La sentencia de la Operación Tigris concluye:
 

"Esta persona, según parece, permanece en la actualidad en Marruecos, desconociéndose su situación, aunque consta la denuncia transmitida por el Juzgado Central de Instrucción nº 5 para su persecución penal en aquel país."

Es decir, que después de rechazar que nos lo entregaran, se cursó a Marruecos orden para que lo persiguieran penalmente allí.

Filali Ouali es el tercer individuo relacionado con el 11-M al que parece que nadie quiso echar el guante. El periódico El Mundo revelaba, hace unas semanas, que uno de los huidos del 11-M, Daoud Ouhane, fue grabado por la Policía en mayo de 2004 en Santa Coloma de Gramanet, a pesar de lo cual nadie evitó que huyera de nuestro país. Libertad Digital informó hace unos días, por su parte, de que otro de los huidos del 11-M, Mohamed Afalah, estuvo en Turquía diez meses a disposición de la Policía española, sin que nadie reclamara su entrega.

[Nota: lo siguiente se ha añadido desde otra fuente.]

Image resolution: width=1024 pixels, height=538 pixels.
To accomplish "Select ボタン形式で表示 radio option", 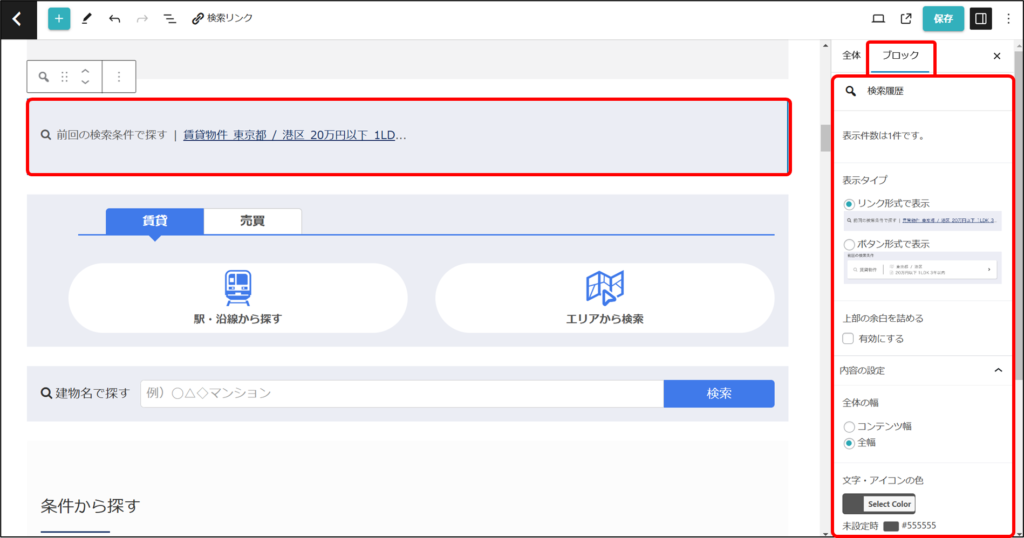I will tap(849, 243).
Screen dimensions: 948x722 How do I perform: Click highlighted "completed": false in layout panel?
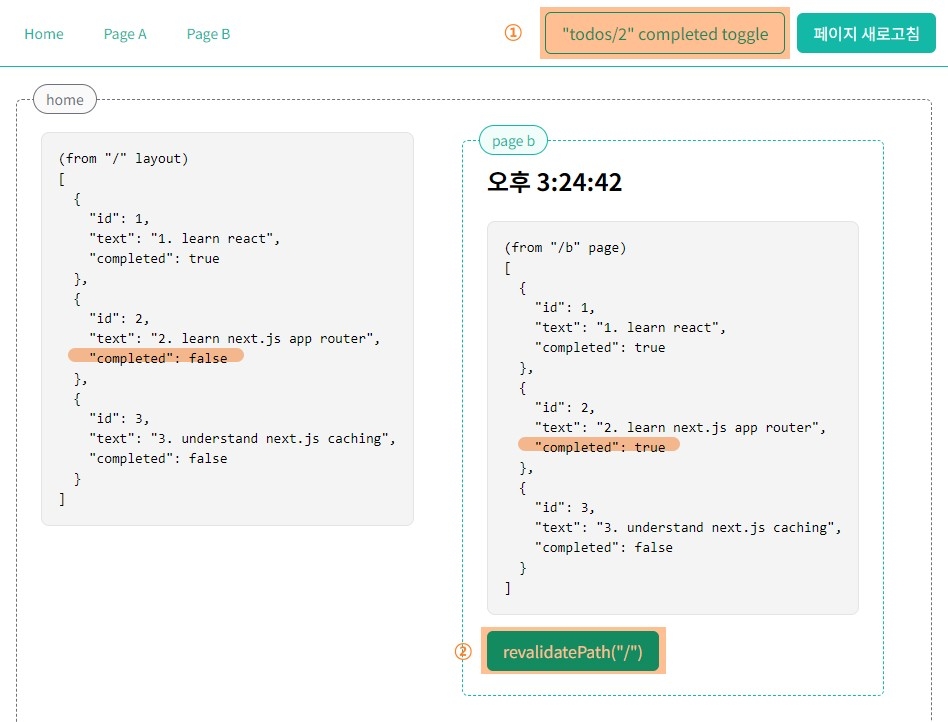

Sin embargo, hay algo en el caso de Filali Ouali que lo diferencia de los otros dos episodios: en el caso de Ouhnane, nadie le impidió huir; en el caso de Afalah, nadie reclamó su entrega. En ambos casos, por tanto, quedaría margen para pensar en una posible, aunque extremadamente improbable, explicación basada en la pura negligencia. Sin embargo, con Filali Ouali, existe constatación documental de que se rechazó la entrega a nuestro país de forma expresa.